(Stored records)
══════

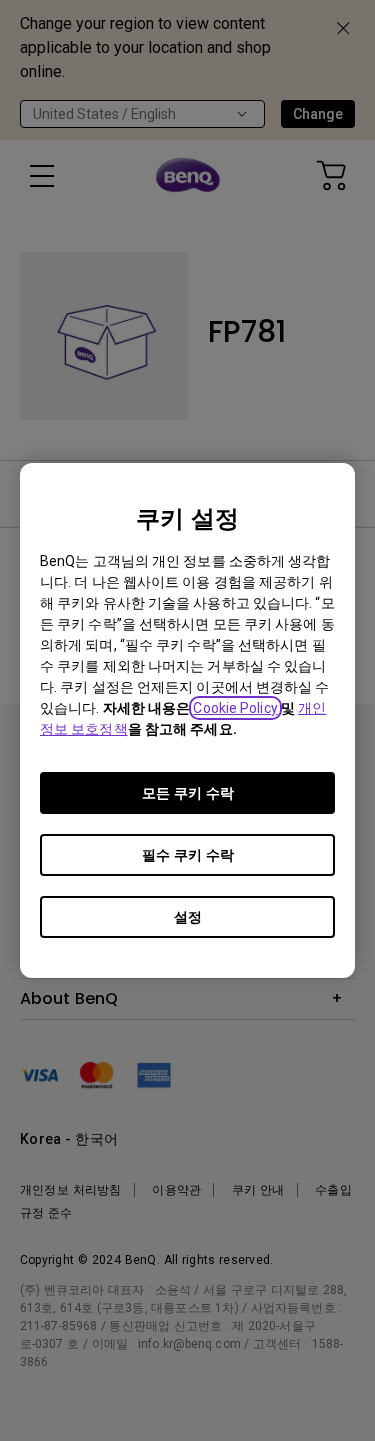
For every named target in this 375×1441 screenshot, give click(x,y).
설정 (188, 917)
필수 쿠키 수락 (188, 855)
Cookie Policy (235, 708)
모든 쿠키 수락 (188, 793)
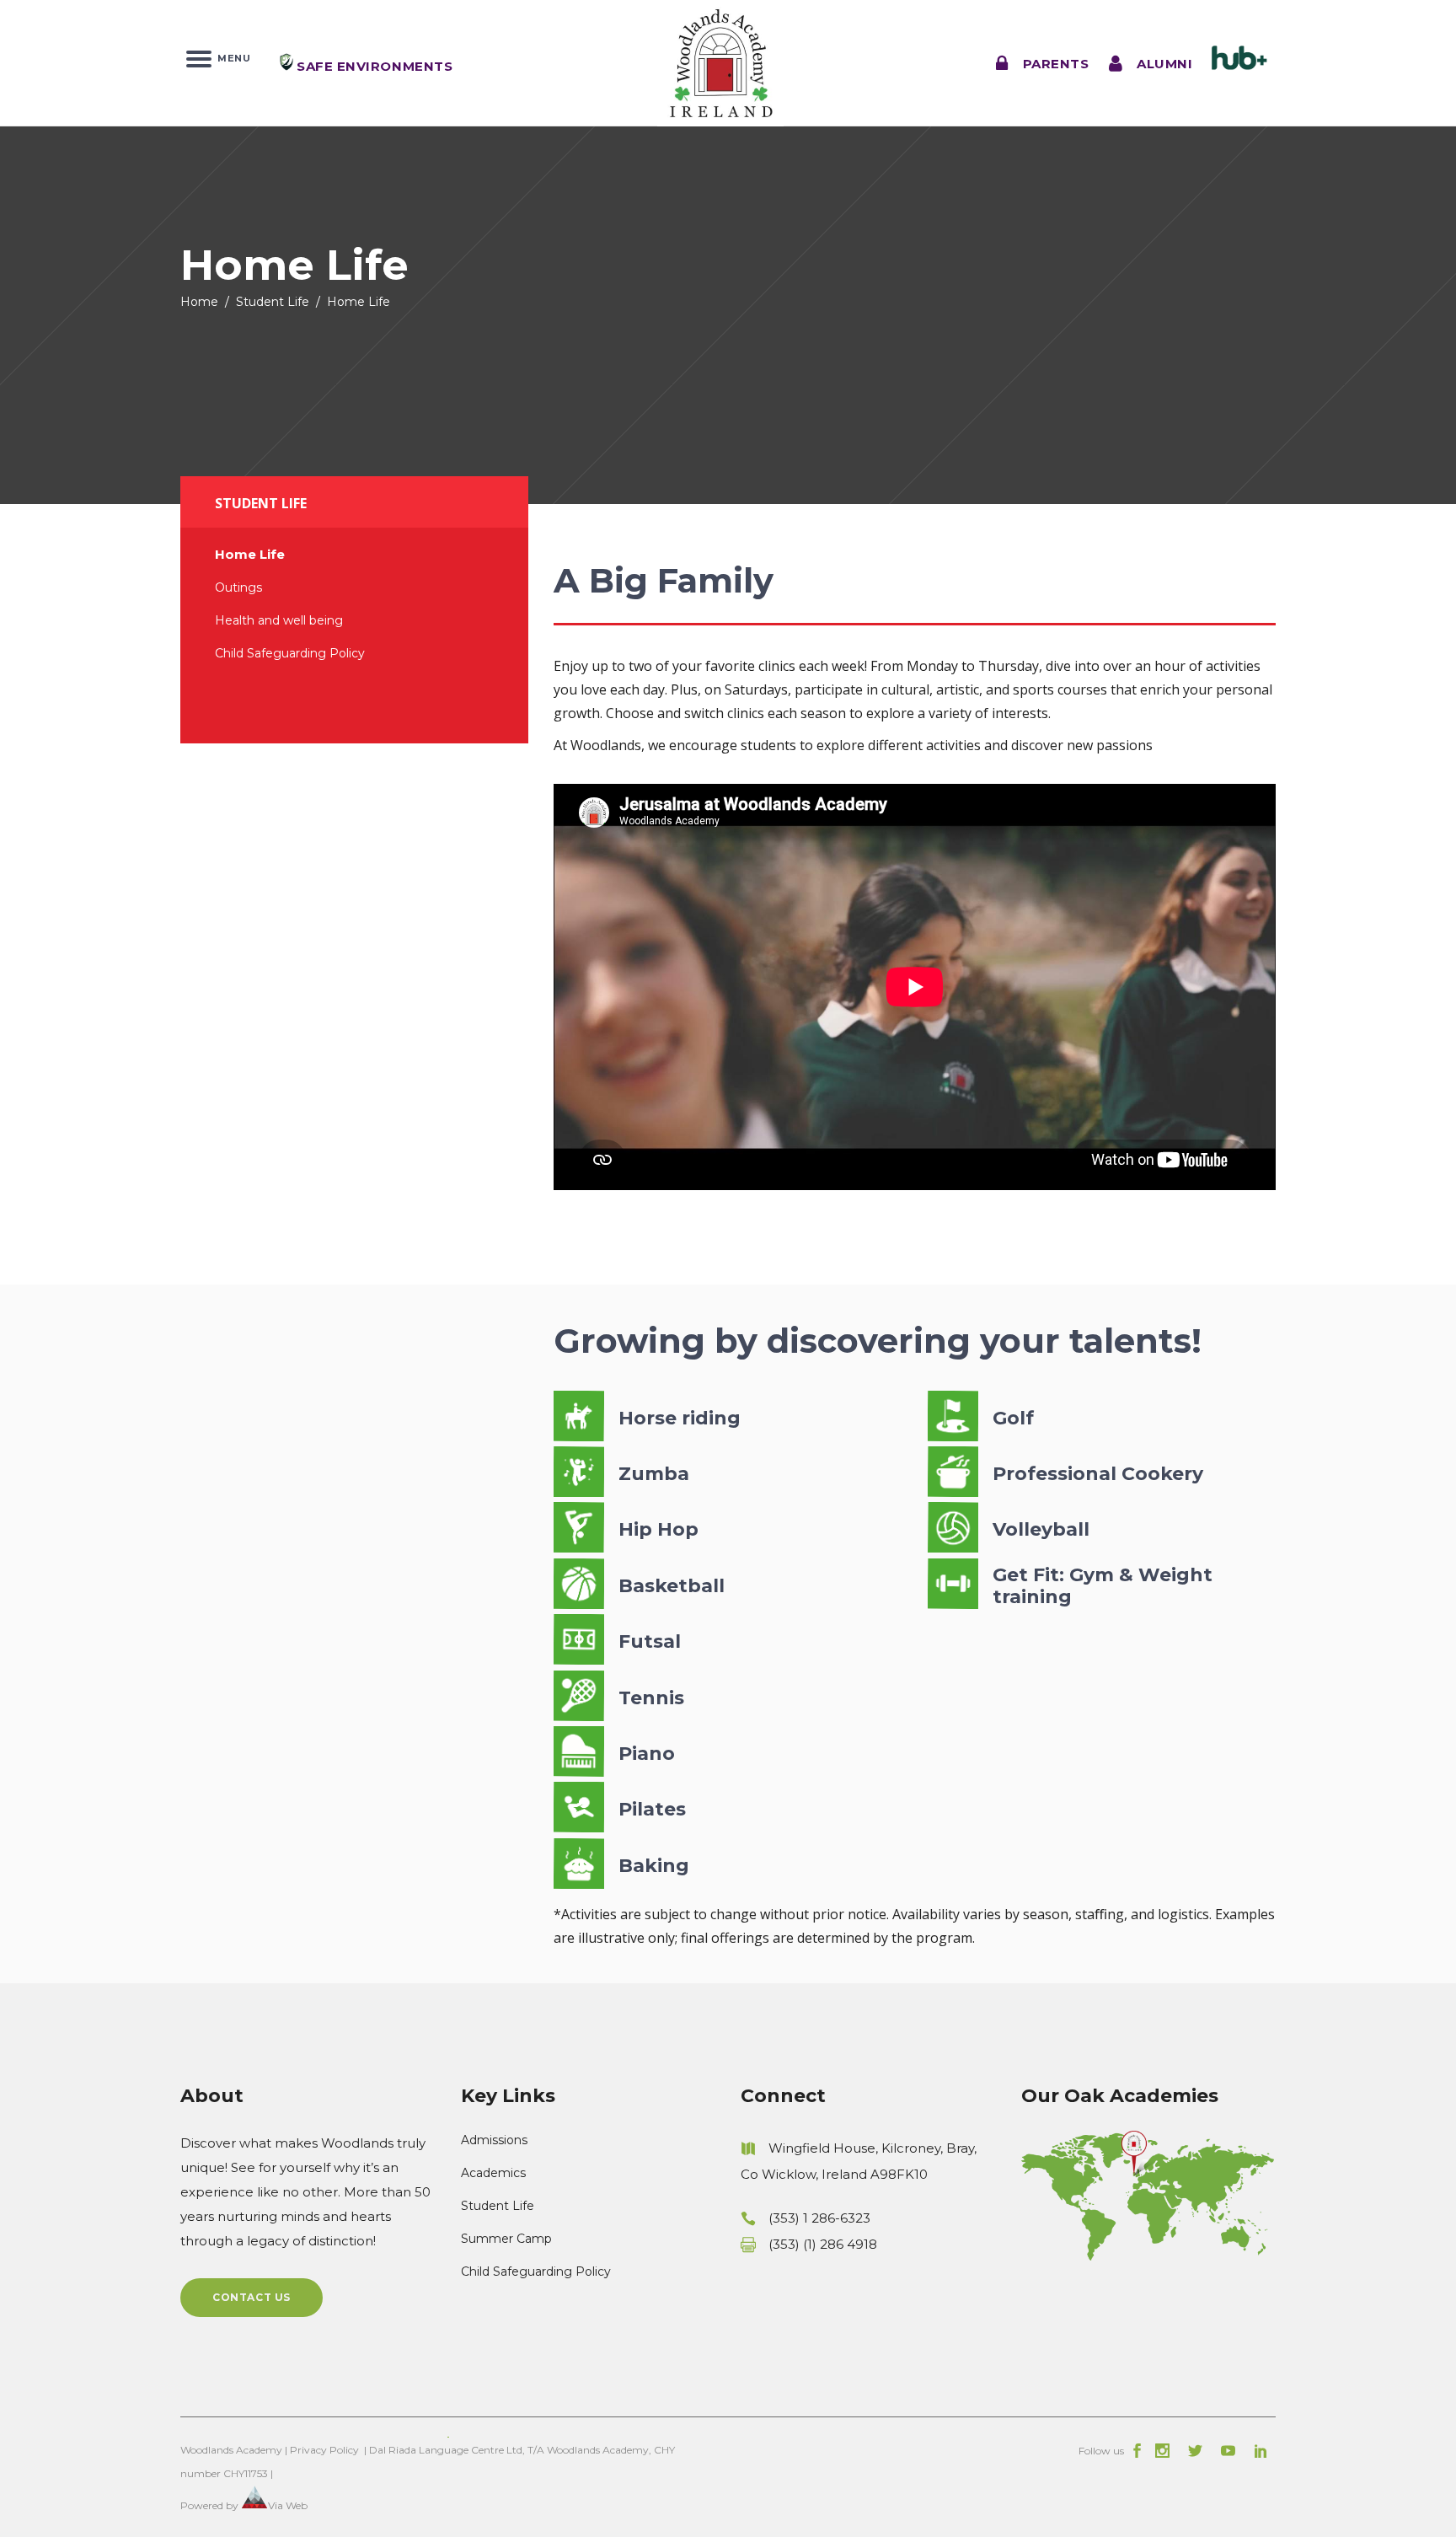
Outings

══════

**Task details**
Go through the records above and write out every line exactly, passing over the pictures.

**Response below**
For every named target in this 375×1441 screenshot, give click(x,y).
설정 (188, 917)
필수 쿠키 수락 (188, 855)
Cookie Policy (235, 708)
모든 쿠키 수락 (188, 793)
Outings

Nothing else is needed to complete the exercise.